最近は一日一食にしてダイエットしている。ボーカルがデブだと話にならない。
人間なので誰でも間違える事はある。失敗は引き摺らない方がいい。酒を飲んで忘れろ。酒が飲めない体質なら、ブ●ンでもいい。反省なんてしなくてもいい。反省は意識的にするものじゃなくて、無意識的にするものだからだ。俺は反省の鬼だ。常に反省して、後悔している。でも後悔をどんなに重ねても、あなたは戻ってこない。
◆
俺は全てがどうでもいい。俺の相手をしてくれた風俗嬢がこれからどんな生活や未来を歩もうが、俺には関係ない。この文を読んでくれる誰かの生活がどうなったところで、正直言って俺には1ミリも関係ない。
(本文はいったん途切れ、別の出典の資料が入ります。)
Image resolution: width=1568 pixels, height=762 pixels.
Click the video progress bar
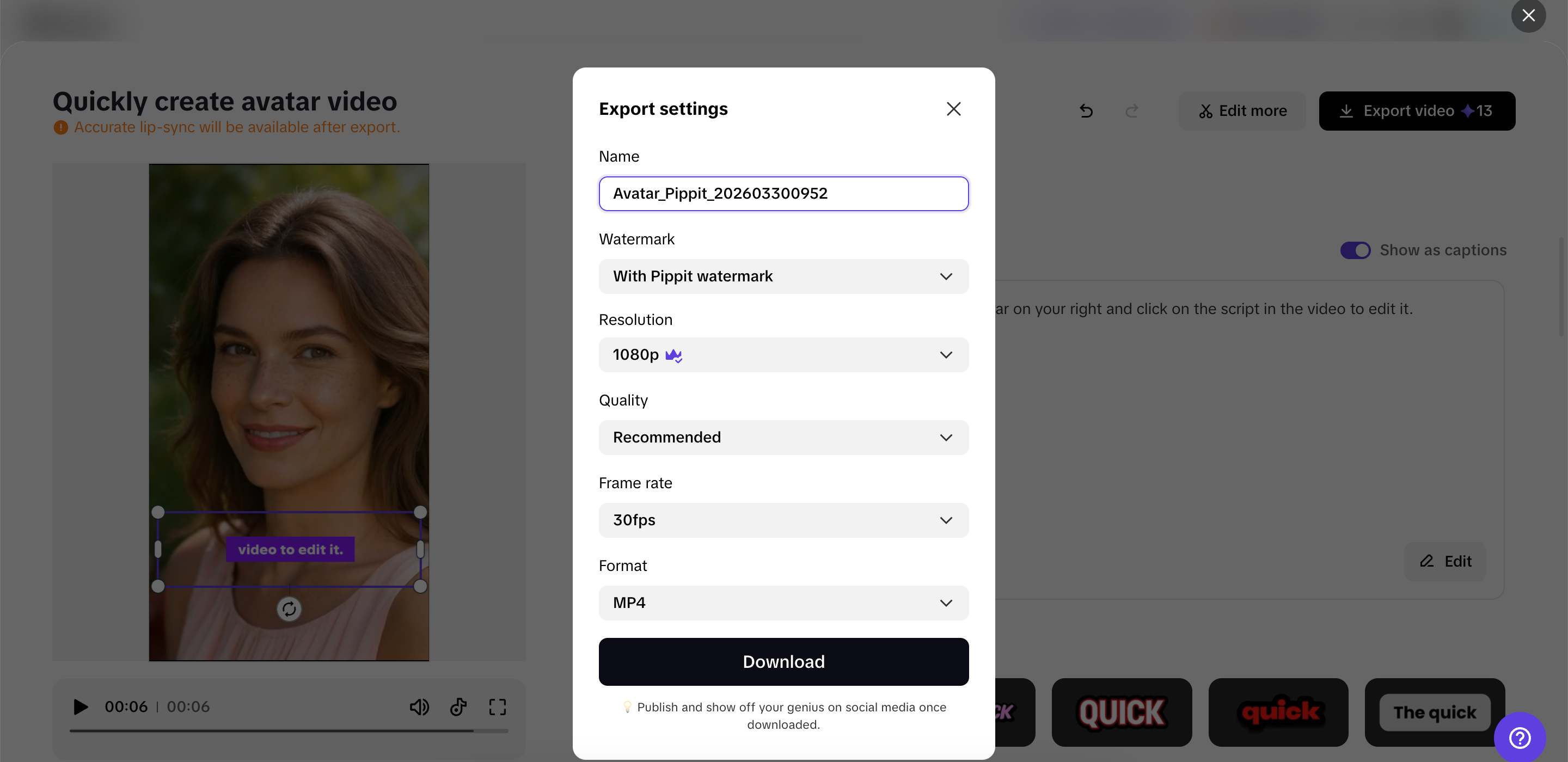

あなたの明日が今日より少しでも良くなるように祈ってます、みたいな綺麗事はいつでも言えるが、俺は綺麗事が嫌いなので言わない。
納豆ご飯をこれから食べる。
でも眠い。
今日は夜から予定がある。バンドのメンバーと飯を食い、酒を飲み、カラオケに行く。バンドを始めたはいいけど、週一で遊んでばかりだ。肝心のバンド活動はまだほとんどしていない。単なる友達みたいになってしまった。それはそれで楽しい。そろそろバンド活動に本腰を入れたいが、俺以外のメンバーは正社員として働いているので、なかなか会うのは難しい。土日に会うしかない。
ちなみに、俺はすでに結婚している。ほかほかライスちゃんと結婚したから、俺と結婚したい女は諦めろ。
ほかほかライス大好き。ちゅっちゅっちゅ。
今回は、「アイドル」というタイトルにしたが、特に意味はない。風俗嬢が「小さい頃はアイドルになるのが夢だった」と言ってたのを思い出して、悲哀を感じて「アイドル」ってタイトルにしただけ。
俺にとってのアイドルは、俺がアパートに呼んだあの風俗嬢であり、それ以外を好きになる事はないだろう。
そして俺は酒を飲み、小さく溜息を漏らした。空は灰色だった。